The public can also influence wildlife policy by appealing directly to the Legislature. The Alaska Chapter of The Wildlife Society has come out against legislative tinkering with the more deliberative and thorough Board of Game process. The Legislature has refused to confirm recent appointments by the governor that would have brought more balance to the board. It recently passed a law allowing same-day airborne hunting of wolves that overrides advice of the Department of Fish and Game, the governor's veto, and a majority of Alaska's voters. The Legislature is prone to influence from special interests and the whims of powerful committee chairmen. .
A third way for the public to influence wildlife management is through the governor, who represents all Alaskans and is highly sensitive to statewide public opinion and demands. Every governor for the past 20 years has stopped predator control programs because of widespread public opposition. The governor only appears to be at odds with the Legislature and the Board of Game. In reality, the citizens of Alaska are at odds with each other on how we want our wildlife resources managed.
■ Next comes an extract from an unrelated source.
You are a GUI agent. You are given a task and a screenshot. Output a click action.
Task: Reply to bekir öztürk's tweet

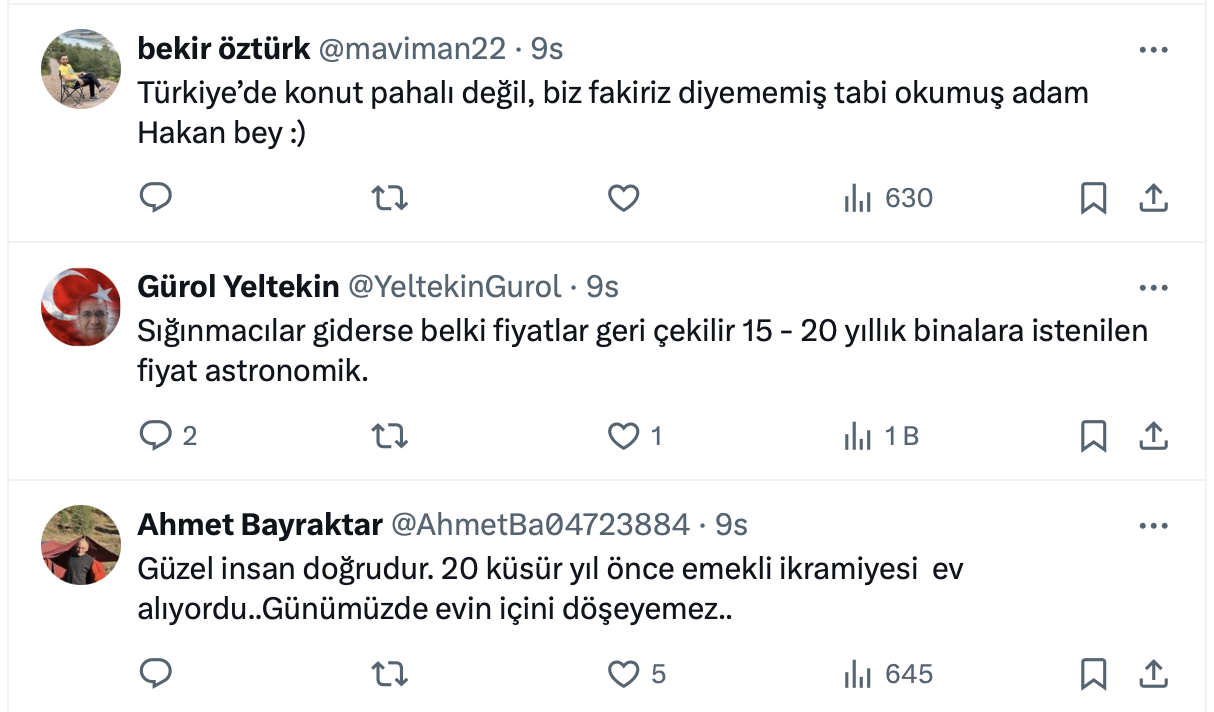[155, 199]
The final and usually last resort for people to influence wildlife policy is through initiatives and referendums, which are part of the checks and balances that constitutionally keep any one part of government from wielding too much power. Wildlife, initiatives have actually been rare, with only three since statehood. Initiatives will never replace the more deliberative advisory committee and board system for setting everyday hunting rules. We firmly believe, however, that initiatives serve as a useful warning system when the actions of the Legislature and board stray too far from the larger public's values and desires.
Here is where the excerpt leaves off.